Spotify will let artists upload their songs directly
But "Spotify is not becoming a label," an exec says.

Rapper Noname is among the artists who have already used Spotify's upload feature in testing.
Spotify is opening up a direct music pipeline for artists to upload their music straight onto its service.
The move adds a new way for musicians to get their work on the world's most-popular streaming music service without a label or other distributor acting as a middleman.
It could empower artists you love -- and those you haven't heard of, yet -- to explore their creative freedom and make more money off their creations. Partly thanks to the growth of streaming, independent unsigned artists are reaching heights of popularity that were once limited to stars backed by a major label. Chance the Rapper, for example, rose to prominence without a label via mixtapes posted to SoundCloud and won the Grammy for best new artist last year.
Spotify's test feature lets some artists directly upload their music to the streaming service.
The upload feature could also take Spotify a step toward eroding the power of labels, putting it in a delicate position of chipping away at the dominion of its partners that supply the vast majority of its music.
The feature, which is in beta test mode, lets some artists -- those who own the copyrights to their own music and thus unlikely to be signed to a label -- upload directly to Spotify via the service's creator hub, Spotify for Artists.
The artists who've already tested the feature include Chicago rapper Noname, Haitian-born producer Michael Brun, LA-based singer VIAA, and New York electronic act Hot Shade. Noname, Brun and VIAA all put their latest releases in the last couple weeks on Spotify via direct upload.

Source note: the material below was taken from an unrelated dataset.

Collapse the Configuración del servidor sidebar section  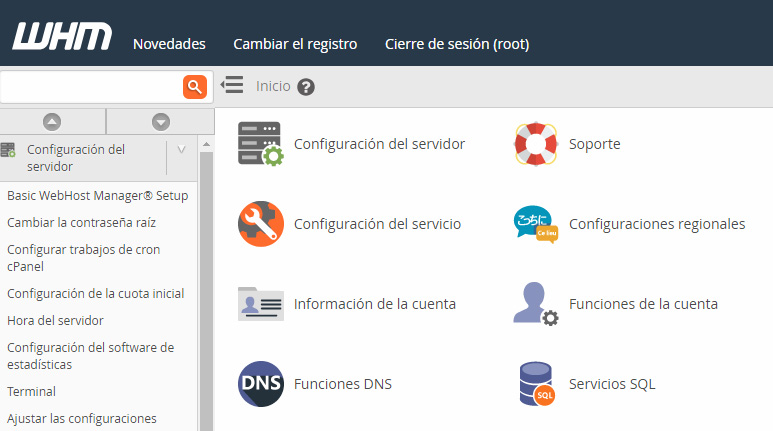181,150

But this feature won't be turning Spotify into SoundCloud or YouTube anytime soon. It will be invitation-only for a few hundred artists in the US initially, though the company says it wants to expand it to more artists and more countries in the future. (It wouldn't specify a timeline for the rollout.) Even when the feature is theoretically open to all, artists must own the copyrights to their music in order to upload it -- a barrier to entry that may keep Spotify from being quite the free-for-all of SoundCloud and YouTube.

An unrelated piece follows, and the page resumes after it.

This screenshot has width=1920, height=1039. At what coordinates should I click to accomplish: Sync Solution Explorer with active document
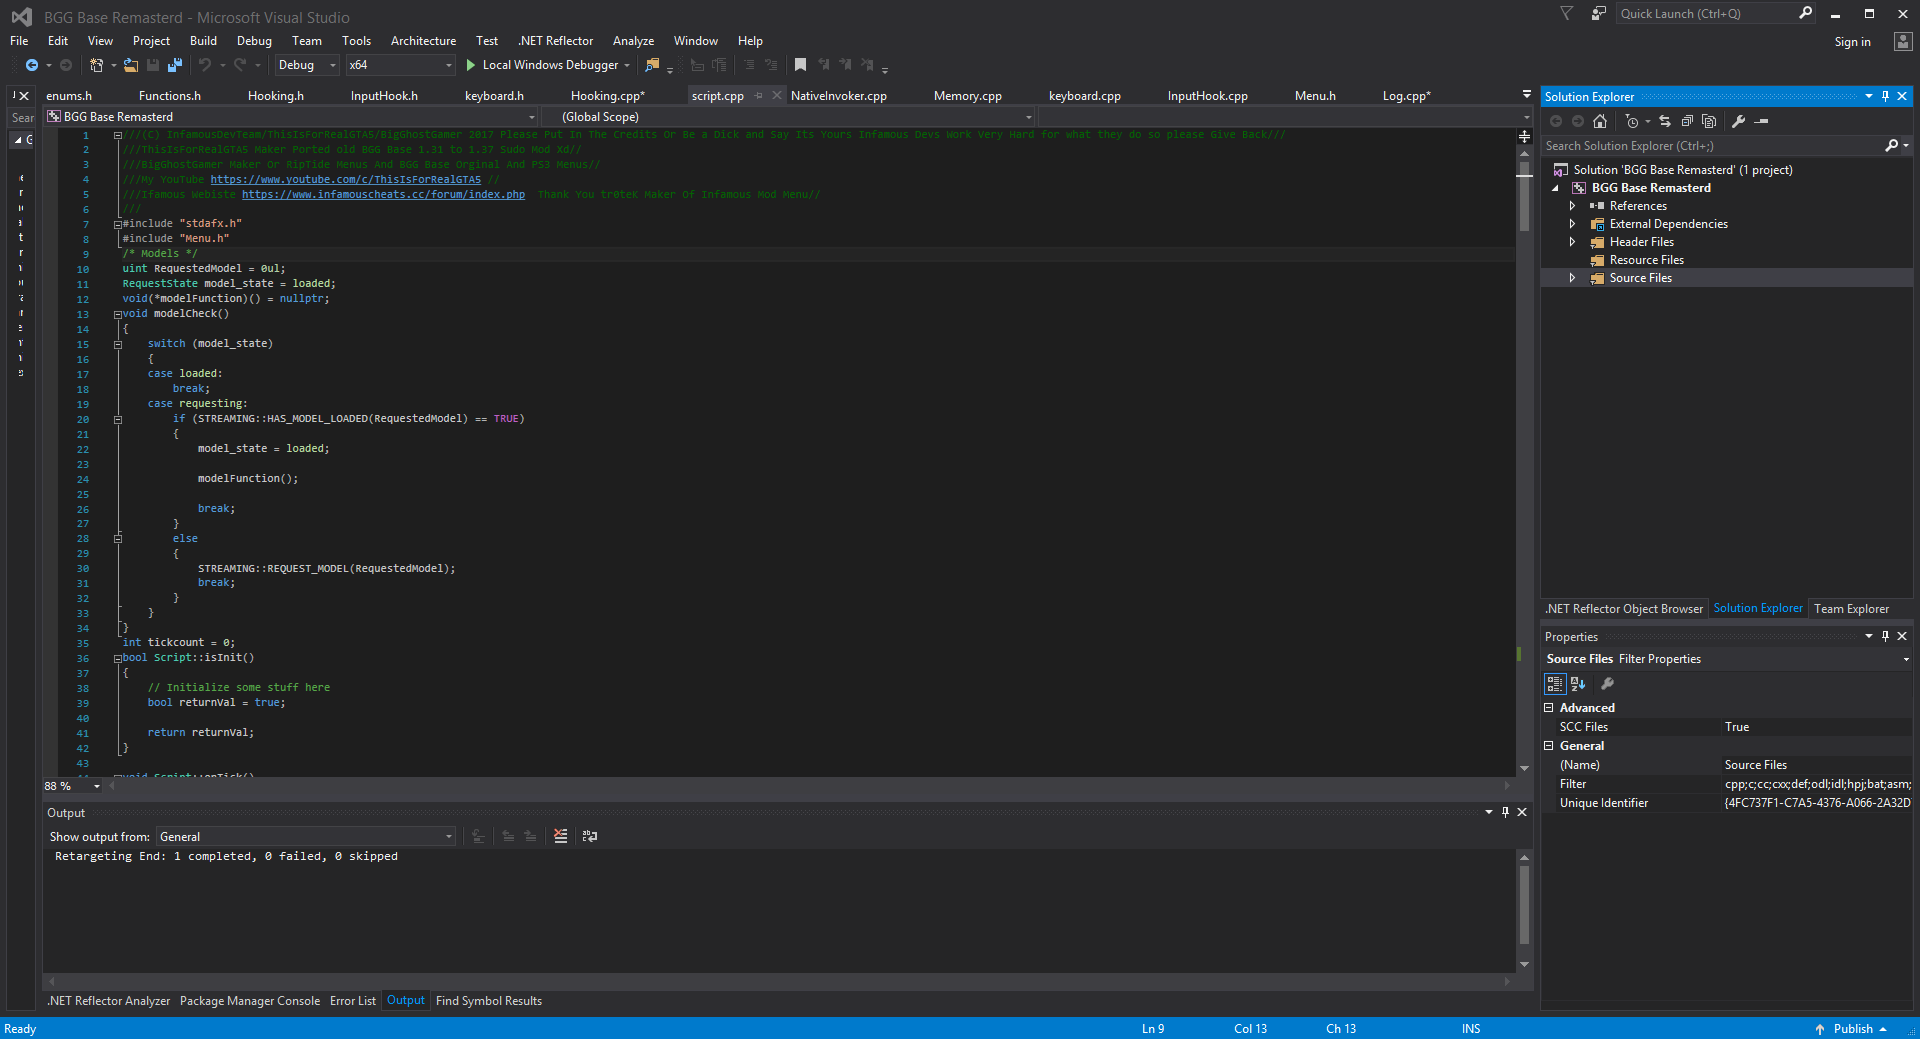pos(1666,122)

Another thing that Spotify says it won't be: "Spotify is not becoming a label," Kene Anoliefo, senior product lead for Spotify's creator marketplace, said in an interview Wednesday.

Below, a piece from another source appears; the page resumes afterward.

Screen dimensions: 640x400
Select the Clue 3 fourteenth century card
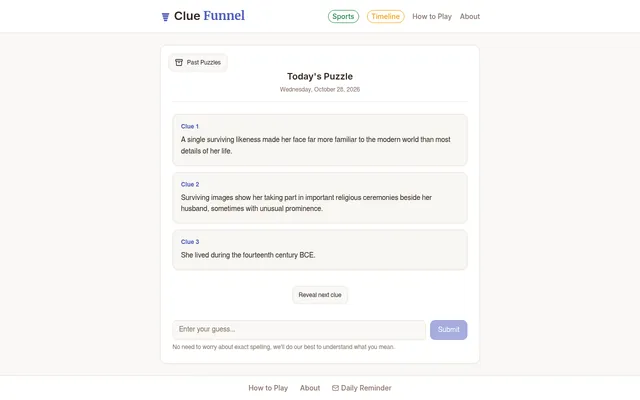320,250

Labels were rankled in June when a report indicated that Spotify was directly licensing music from indie artists. That report said that Spotify was paying artists in the form of advances. That would have brought Spotify closer to the role of a label, which typically pays large advances to produce artists' albums. Then the label holds the copyrights to the recordings and shares part of the sales with the musician.
On Thursday, a Spotify spokesman said that no artists participating in the direct-upload test were paid advances.
The Spotify upload feature doesn't have any effect on copyright. The feature also doesn't have any exclusivity terms: Artists are free to post their works to other streaming service, or any place they want. Spotify doesn't charge any fees or commissions to upload directly, which artist tend to incur when they use a service like CD Baby or Distrokid to upload their tunes to Spotify and other platforms.
Spotify is sharing 50 percent of revenue with artists for the streaming of their songs. That's reportedly a little lower than what Spotify generally pays a label, but an independent artist who uploads directly to Spotify won't have a label taking a large cut of revenue.
Originally published Sept. 20 at 6:30 am PT.
Update, 6:57 a.m. PT: Adds more details.